Collin Lawrence is a former New York City teacher who is recounting his four years working at a Brooklyn high school. Read Collin’s previous posts.
One of my personal goals for the 2009-2010 school year was to help usher in better administrator-staff relations. I was committed to pushing the administration to do more to support teachers, and believed I could be a diplomatic intermediary. In my position as 10th-grade team leader, I had the ear of the administration. As a fourth-year veteran teacher, I had the stature to speak for the teachers. In our weekly “cabinet” meeting (a meeting of the four grade-level team leaders, the principal, and the two assistant principals) I listened more than I spoke, but when I did voice my opinion I did so with conviction yet couched in non-threatening language.
I remember that at one cabinet meeting, I butted heads with the principal over the issue of teacher complaining. I don’t remember the specific argument, but I stayed after the meeting to let him know that I didn’t mean anything personal by my comments and was just trying to be honest. He said he understood. I then talked about the need for teachers to have a constructive way to vent their frustrations. And he said, perhaps jokingly, that the solution to this was called beer. I told him that teachers already used this method of catharsis, but suggested that that the administration and staff have a happy hour together. I said that it might help ease tensions and make everyone feel more comfortable with each other.
So he took me up on the idea. He told me that if I organized it, he would buy everyone a drink.
I did so, and we all went out to a local bar one Friday afternoon in early November. Not everyone made it, but most people did. The teachers showed up first, and took over a corner of the bar. The three administrators showed up a little while later, and the principal did indeed buy everyone drinks. The assistant principals even bought seconds for those who wanted it. During that time, we actually didn’t talk about school that much but rather got to know one another better on a personal level. I traded wedding stories with the principal and another teacher, and chatted with one of the APs about international travel.
Two of the teachers provided comic relief by having a battle to impersonate each one of us. The Spanish teacher did a great impersonation of me, pounding her fist into her other hand and saying, “You guys, this is going to be on the regents! You have to study this!” Everyone had a good laugh at my expense.
Inspired by observing these teachers’ comedic skill, the principal floated the idea of having a staff talent show during our annual Christmas party. For a while, we batted around suggestions about what to do for this occasion.

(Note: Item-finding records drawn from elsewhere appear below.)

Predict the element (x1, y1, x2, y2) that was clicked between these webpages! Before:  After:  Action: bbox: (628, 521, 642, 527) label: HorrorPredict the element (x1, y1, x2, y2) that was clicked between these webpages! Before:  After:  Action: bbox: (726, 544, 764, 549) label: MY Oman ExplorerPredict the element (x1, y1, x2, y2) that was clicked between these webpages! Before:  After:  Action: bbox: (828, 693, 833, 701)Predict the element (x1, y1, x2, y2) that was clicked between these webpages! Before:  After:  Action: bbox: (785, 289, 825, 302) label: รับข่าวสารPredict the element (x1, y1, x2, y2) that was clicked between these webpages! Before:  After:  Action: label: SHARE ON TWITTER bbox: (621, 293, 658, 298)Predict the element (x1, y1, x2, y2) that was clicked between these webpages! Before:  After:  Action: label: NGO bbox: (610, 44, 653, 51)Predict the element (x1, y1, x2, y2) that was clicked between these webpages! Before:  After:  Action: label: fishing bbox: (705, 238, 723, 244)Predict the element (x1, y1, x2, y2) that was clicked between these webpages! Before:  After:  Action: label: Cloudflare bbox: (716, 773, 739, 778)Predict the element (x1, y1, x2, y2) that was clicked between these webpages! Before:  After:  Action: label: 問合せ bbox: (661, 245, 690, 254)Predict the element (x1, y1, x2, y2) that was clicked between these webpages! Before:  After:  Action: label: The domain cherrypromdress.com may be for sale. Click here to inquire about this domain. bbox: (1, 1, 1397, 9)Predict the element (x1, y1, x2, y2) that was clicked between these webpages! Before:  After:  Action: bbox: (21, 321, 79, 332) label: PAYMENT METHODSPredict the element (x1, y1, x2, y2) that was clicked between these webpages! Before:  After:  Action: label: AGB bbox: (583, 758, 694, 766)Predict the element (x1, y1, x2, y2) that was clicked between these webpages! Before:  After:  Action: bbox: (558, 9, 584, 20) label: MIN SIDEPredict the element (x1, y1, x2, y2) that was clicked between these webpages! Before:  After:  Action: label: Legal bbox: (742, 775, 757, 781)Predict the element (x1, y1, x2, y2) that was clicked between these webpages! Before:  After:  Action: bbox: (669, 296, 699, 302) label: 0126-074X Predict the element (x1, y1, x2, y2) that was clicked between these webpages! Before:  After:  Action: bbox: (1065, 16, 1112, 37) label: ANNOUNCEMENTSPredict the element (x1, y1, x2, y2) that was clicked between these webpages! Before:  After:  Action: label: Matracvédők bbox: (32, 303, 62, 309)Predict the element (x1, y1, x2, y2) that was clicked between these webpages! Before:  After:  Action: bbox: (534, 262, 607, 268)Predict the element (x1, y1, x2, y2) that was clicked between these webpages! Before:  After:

The admin didn’t stay too long, but seemed genuinely happy as they the excused themselves to go. I recall that the principal even gave a short toast before he left, and thanked the teachers for our hard work and spoke of a promise for more events like this one in the future as we celebrated shared success.
After the administrators had left, I clinked my glass with the teacher who led the ninth-grade team. She had also helped to promote a more positive tone among staff that year, and we congratulated one another on having seemingly achieved it. After the tumult of the last few years, this moment represented a high point for us.